▶ [Work to complete] Rewrite the entries from the start through the line containing "Looking at the" as a two-column CSV with the columns "prompt" and "target". Each entry goes on its own row with its text and its answer, each in one quoted field, with line breaks turned into spaces and the pictures left out.

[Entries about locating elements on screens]
###
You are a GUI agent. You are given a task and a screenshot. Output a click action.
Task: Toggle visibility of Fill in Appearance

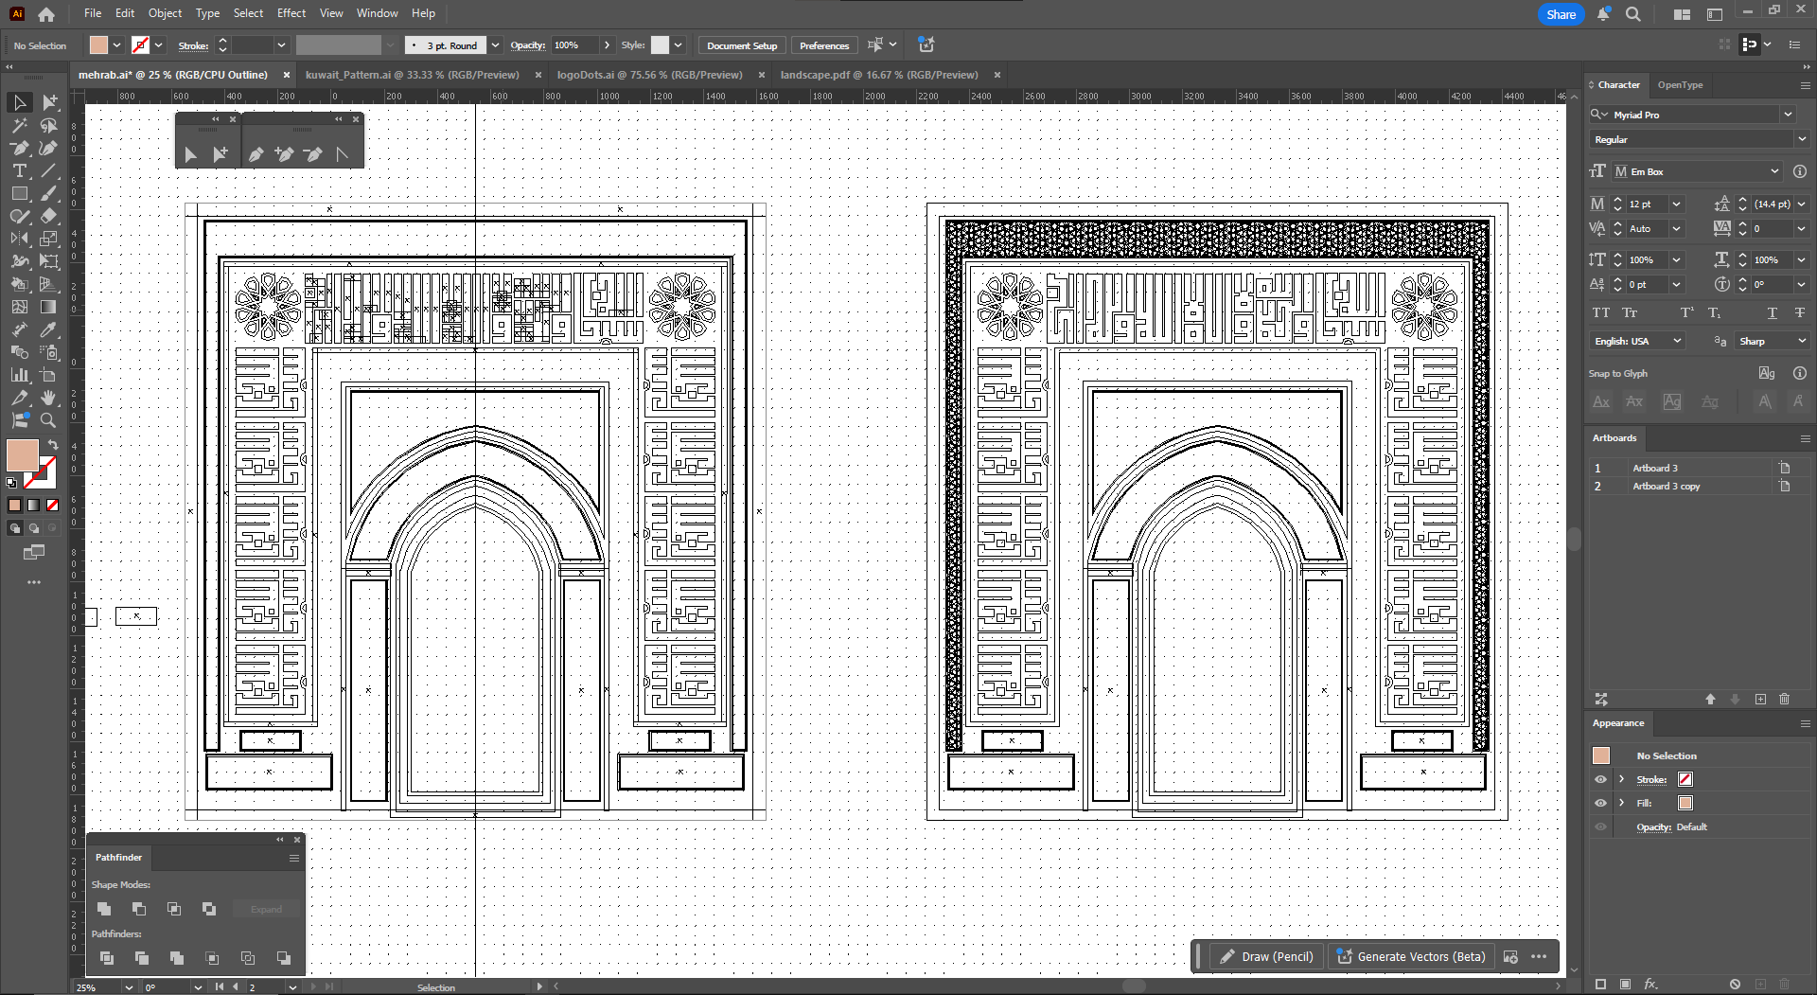[1600, 803]
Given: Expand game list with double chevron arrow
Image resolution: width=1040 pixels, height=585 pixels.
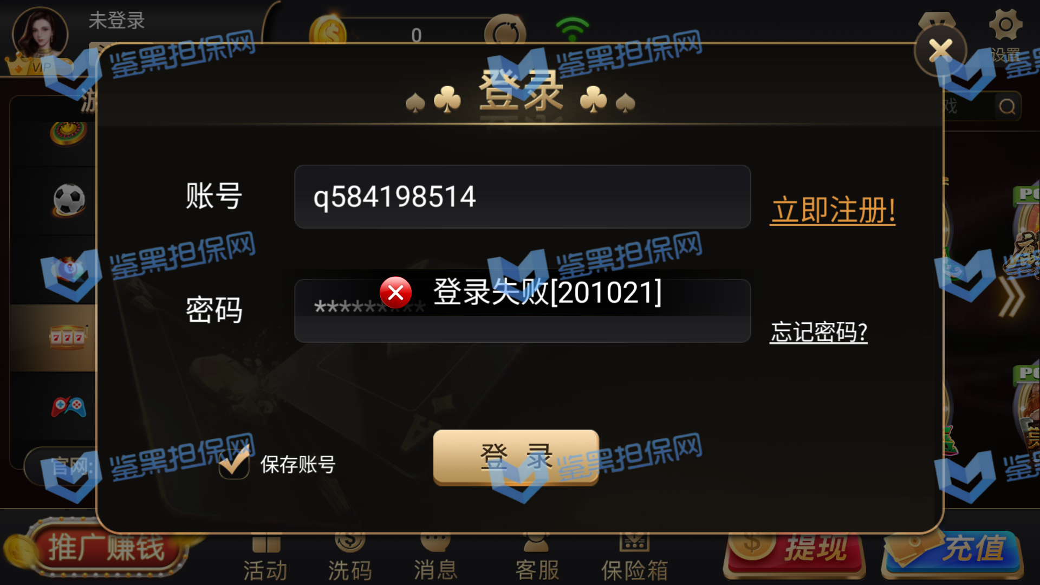Looking at the screenshot, I should pos(1012,297).
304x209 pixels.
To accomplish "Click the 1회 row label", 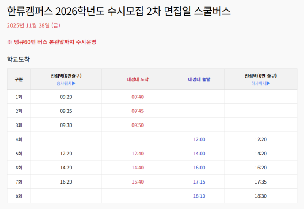I will pyautogui.click(x=19, y=97).
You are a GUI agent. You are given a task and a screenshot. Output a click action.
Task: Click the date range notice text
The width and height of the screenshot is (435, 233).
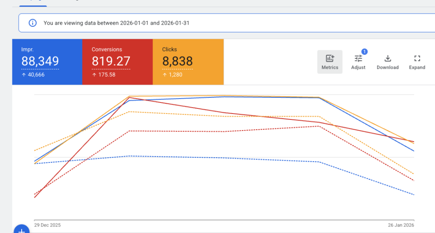coord(116,23)
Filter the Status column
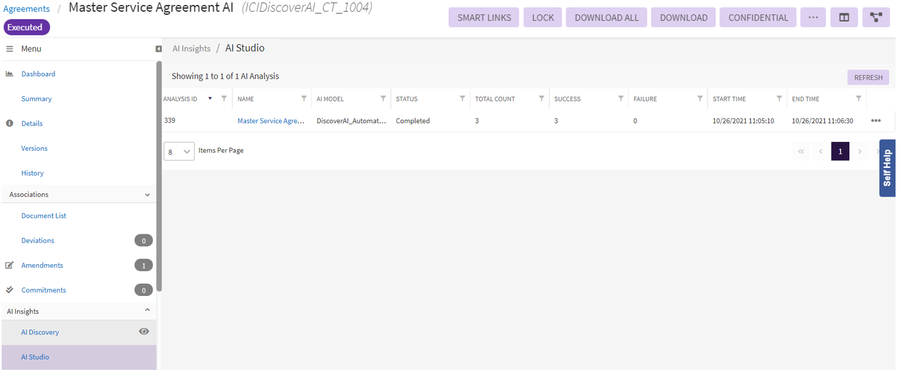Screen dimensions: 900x370 (462, 98)
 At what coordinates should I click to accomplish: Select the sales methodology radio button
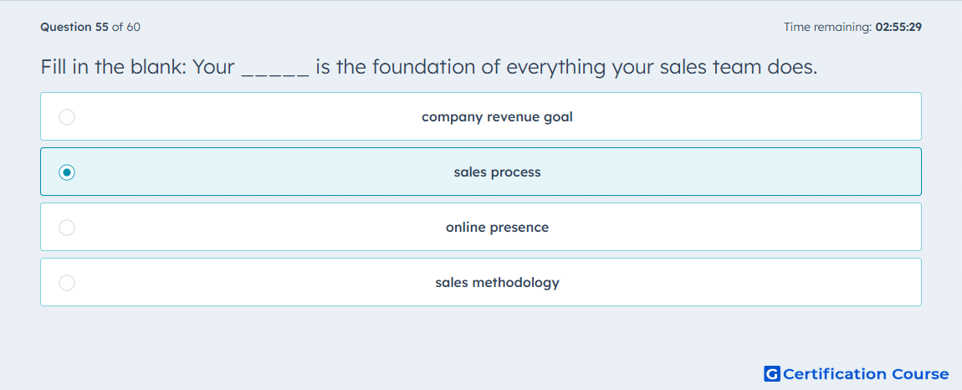pos(67,283)
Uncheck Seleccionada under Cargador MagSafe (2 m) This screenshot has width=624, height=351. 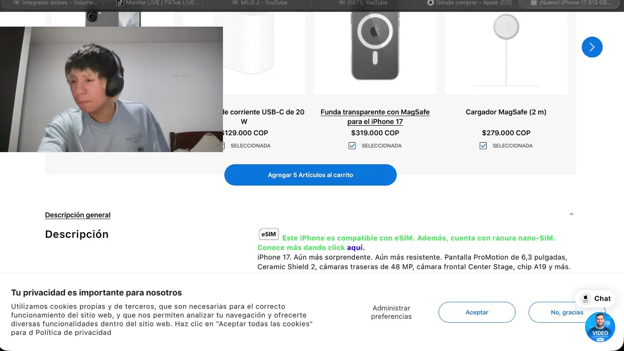point(483,146)
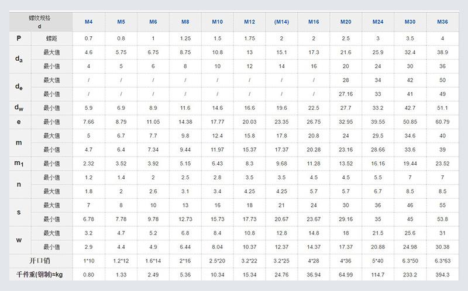Select the 60.79 value cell
This screenshot has width=468, height=291.
click(x=442, y=122)
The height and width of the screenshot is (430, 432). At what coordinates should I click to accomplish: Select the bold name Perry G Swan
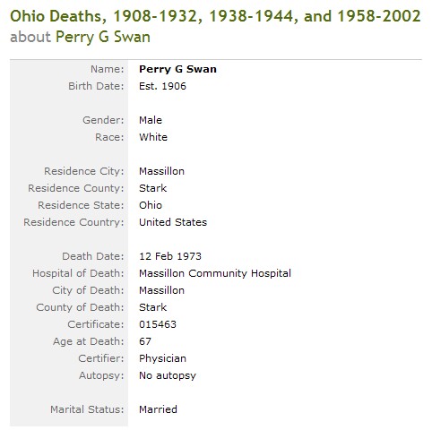177,69
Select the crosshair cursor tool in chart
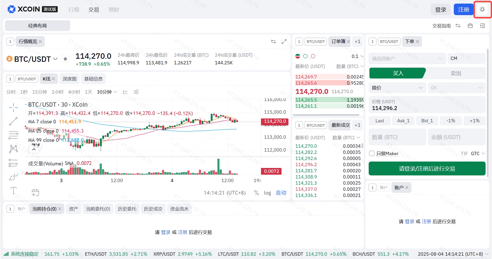Screen dimensions: 492x259 click(13, 107)
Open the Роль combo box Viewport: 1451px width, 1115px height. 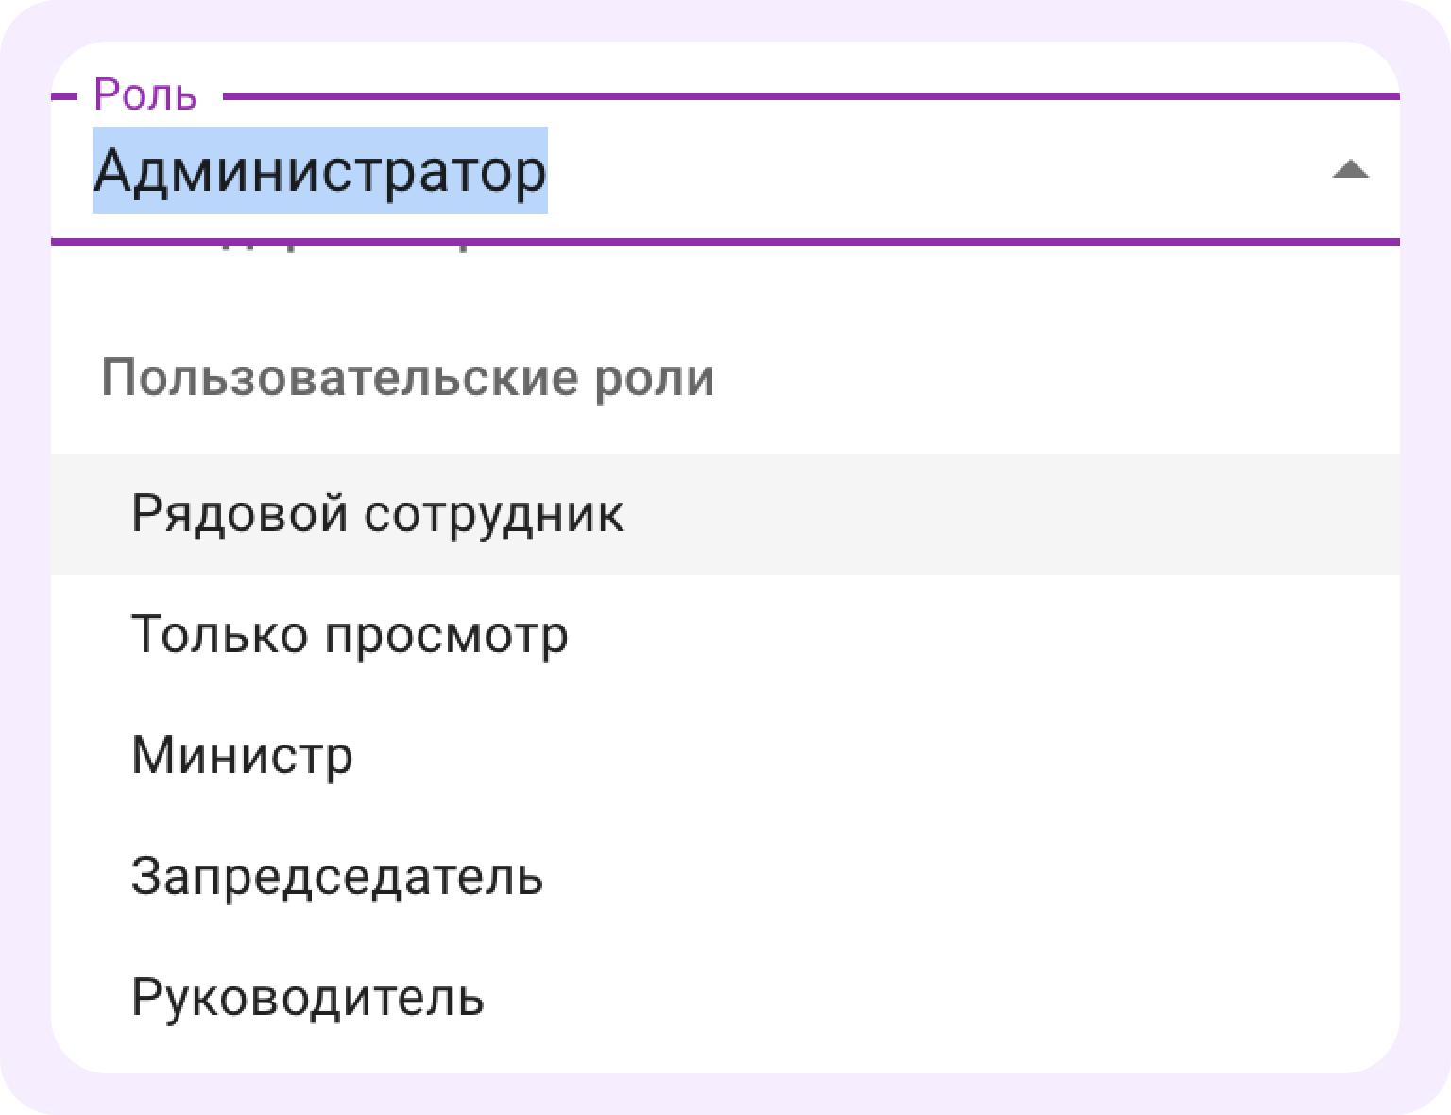coord(661,172)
###
▶ [Solution to this exercise]
prompt,target
"You are a GUI agent. You are given a task and a screenshot. Output a click action. Task: Toggle visibility of Fill in Appearance","[1600, 803]"
"Given: Expand game list with double chevron arrow Image resolution: width=1040 pixels, height=585 pixels.","Looking at the screenshot, I should pos(1012,297)."